[Listed entries]

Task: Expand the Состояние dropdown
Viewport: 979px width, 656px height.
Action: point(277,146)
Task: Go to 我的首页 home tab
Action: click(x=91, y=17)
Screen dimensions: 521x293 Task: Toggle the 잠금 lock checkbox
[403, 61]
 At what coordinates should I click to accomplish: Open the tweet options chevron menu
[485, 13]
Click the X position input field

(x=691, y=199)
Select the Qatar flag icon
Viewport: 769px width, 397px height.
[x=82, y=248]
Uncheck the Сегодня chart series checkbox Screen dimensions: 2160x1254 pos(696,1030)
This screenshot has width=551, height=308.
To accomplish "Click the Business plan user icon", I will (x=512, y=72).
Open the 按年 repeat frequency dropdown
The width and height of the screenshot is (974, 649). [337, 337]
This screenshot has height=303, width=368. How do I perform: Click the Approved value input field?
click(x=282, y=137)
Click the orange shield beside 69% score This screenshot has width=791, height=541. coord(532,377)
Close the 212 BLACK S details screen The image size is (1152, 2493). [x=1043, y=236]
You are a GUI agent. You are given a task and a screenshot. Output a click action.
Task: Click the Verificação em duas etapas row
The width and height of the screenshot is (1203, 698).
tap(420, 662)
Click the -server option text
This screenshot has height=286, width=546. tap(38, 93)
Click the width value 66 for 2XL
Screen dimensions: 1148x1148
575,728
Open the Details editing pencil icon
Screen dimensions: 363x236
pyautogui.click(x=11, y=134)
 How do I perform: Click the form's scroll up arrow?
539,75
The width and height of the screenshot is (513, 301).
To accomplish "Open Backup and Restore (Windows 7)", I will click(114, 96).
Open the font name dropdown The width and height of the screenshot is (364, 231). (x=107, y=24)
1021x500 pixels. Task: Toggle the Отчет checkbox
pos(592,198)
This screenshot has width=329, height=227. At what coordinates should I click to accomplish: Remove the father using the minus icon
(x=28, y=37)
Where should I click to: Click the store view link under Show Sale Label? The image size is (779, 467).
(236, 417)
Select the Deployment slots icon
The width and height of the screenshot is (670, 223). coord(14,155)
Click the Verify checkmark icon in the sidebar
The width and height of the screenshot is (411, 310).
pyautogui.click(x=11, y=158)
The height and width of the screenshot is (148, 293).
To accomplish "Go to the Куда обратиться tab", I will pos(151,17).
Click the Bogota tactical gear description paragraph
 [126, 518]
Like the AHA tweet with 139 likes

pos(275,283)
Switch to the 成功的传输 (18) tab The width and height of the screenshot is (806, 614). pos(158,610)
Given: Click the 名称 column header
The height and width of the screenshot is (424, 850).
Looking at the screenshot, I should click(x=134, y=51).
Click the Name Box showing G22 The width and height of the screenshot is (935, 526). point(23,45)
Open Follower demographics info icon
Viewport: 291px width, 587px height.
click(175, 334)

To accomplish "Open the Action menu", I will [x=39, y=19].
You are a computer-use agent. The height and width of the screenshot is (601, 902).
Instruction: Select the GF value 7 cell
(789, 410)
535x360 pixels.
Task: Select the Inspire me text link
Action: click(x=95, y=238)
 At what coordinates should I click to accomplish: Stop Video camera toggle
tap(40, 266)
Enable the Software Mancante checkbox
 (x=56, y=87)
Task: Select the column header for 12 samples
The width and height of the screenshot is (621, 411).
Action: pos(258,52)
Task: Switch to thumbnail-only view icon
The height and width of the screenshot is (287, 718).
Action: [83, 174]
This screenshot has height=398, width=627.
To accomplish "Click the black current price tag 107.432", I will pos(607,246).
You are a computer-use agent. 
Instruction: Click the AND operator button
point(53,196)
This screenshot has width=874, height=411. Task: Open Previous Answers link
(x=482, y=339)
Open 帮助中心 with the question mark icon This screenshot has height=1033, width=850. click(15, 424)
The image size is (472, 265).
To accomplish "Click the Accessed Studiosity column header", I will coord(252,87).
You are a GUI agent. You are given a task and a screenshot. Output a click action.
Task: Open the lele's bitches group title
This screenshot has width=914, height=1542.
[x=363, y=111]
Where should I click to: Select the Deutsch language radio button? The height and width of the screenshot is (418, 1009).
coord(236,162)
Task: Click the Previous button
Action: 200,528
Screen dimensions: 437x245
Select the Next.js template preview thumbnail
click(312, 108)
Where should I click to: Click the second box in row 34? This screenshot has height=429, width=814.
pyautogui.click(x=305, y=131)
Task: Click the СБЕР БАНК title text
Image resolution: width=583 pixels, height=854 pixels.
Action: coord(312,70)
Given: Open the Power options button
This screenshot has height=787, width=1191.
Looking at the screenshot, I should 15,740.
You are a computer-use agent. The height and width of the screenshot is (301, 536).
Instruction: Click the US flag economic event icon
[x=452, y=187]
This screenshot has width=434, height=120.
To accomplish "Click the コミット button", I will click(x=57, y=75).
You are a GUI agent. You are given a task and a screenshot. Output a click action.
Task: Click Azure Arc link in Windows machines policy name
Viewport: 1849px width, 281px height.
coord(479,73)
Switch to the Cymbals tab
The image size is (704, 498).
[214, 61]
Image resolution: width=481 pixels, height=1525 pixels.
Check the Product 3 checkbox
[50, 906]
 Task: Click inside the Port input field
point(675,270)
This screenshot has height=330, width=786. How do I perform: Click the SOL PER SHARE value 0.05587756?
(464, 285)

[/Listed entries]

• _Aim of the exercise_:
When copying the data above, please keep exactly the lines from its first line through the line with "This screenshot has width=551, height=308.", both ends included, and drop the rest.

• _Answer box_:
Task: Expand the Состояние dropdown
Viewport: 979px width, 656px height.
Action: point(277,146)
Task: Go to 我的首页 home tab
Action: click(x=91, y=17)
Screen dimensions: 521x293 Task: Toggle the 잠금 lock checkbox
[403, 61]
 At what coordinates should I click to accomplish: Open the tweet options chevron menu
[485, 13]
Click the X position input field

(x=691, y=199)
Select the Qatar flag icon
Viewport: 769px width, 397px height.
[x=82, y=248]
Uncheck the Сегодня chart series checkbox Screen dimensions: 2160x1254 pos(696,1030)
This screenshot has width=551, height=308.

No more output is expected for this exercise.